"Rok temu byłem przerażony". Lenczyk znów królem ligi

"Rok temu byłem przerażony". Lenczyk znów królem ligi

Dodano:   /  Zmieniono: 
Orest Lenczyk wrócił na piłkarski szczyt (fot. PAP/Jacek Bednarczyk)
- To był jeden najtrudniejszy meczów w mojej trenerskiej karierze - powiedział Orest Lenczyk, trener nowego mistrza Polski w piłce nożnej - Śląska Wrocław.
Śląsk pokonał na wyjeździe Wisłę Kraków i dzięki temu zwycięstwu został mistrzem kraju. - W trakcie kilku odpraw udało się przekonać moich zawodników, że jeśli nie zdobędziemy bramki, to nie będziemy na pierwszym miejscu. Chciałbym podziękować wszystkim zawodnikom, którzy przez ten sezon grali w Śląsku, jak i trenerom. Rok temu byłem przerażony - gdy zdobyliśmy wicemistrzostwo Polski - jak mi powiedziano, że w następnym sezonie ma być jeszcze lepiej. Jednak mogę powiedzieć - udało się - dodał Lenczyk.

CZĘŚCI ĆWICZENIA =>
**a.** Jaką drużynę pokonał Śląsk Wrocław w meczu, który według tekstu o mistrzostwie Śląska Wrocław dał mu tytuł mistrza kraju?
**b.** Proszę kontynuować tekst o mistrzostwie Śląska Wrocław, zaczynając od miejsca, w którym się kończy.
Wiersze zamieszczone dalej nie są potrzebne do wykonania zadań.

DOSTARCZONY MATERIAŁ =>
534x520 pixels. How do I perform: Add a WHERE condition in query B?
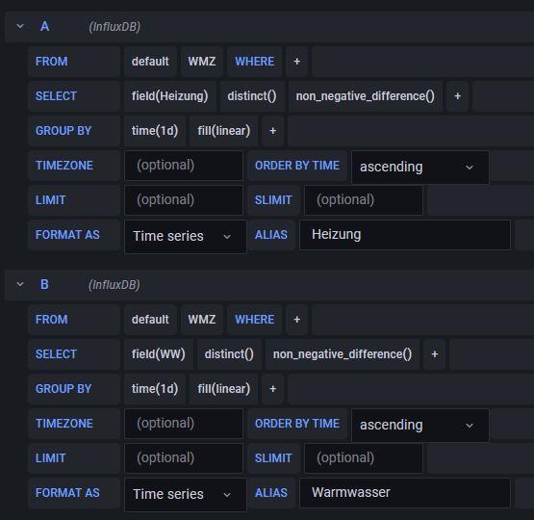pos(297,320)
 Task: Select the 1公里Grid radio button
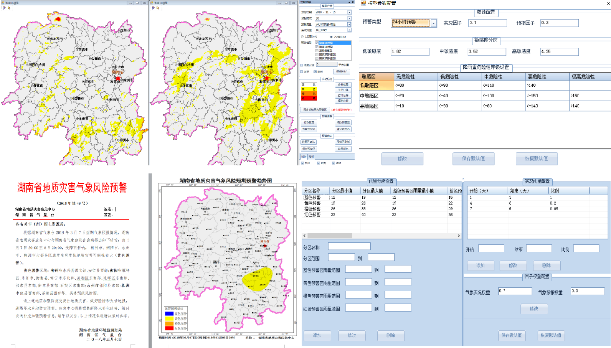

WYNIKI =>
**a.** Śląsk pokonał na wyjeździe Wisłę Kraków.

**b.**
Marian Kelemen, bramkarz Śląska, podkreślił, że zespół miał świetną pierwszą rundę, a wiosną grał gorzej. - Jednak inne zespoły też miały kryzysy i nikt nie wykorzystał naszej słabości. My z kolei wykorzystaliśmy szansę. Odpowiednio skoncentrowaliśmy przed tym meczem i teraz jesteśmy szczęśliwi. Kibice stworzyli w Krakowie fantastyczną atmosferę. Był to nasz dwunasty zawodnik. Prawdę mówiąc nie dotarło do mnie jeszcze, że zdobyłem wraz z kolegami mistrzostwo Polski. Niedzielny mecz był dla nas bardzo trudny. Mi się wydawało, że minuty mijają bardzo powoli. Miałem wrażenie jakbyśmy grali 300 minut, a nie 90 - mówił Kelemen.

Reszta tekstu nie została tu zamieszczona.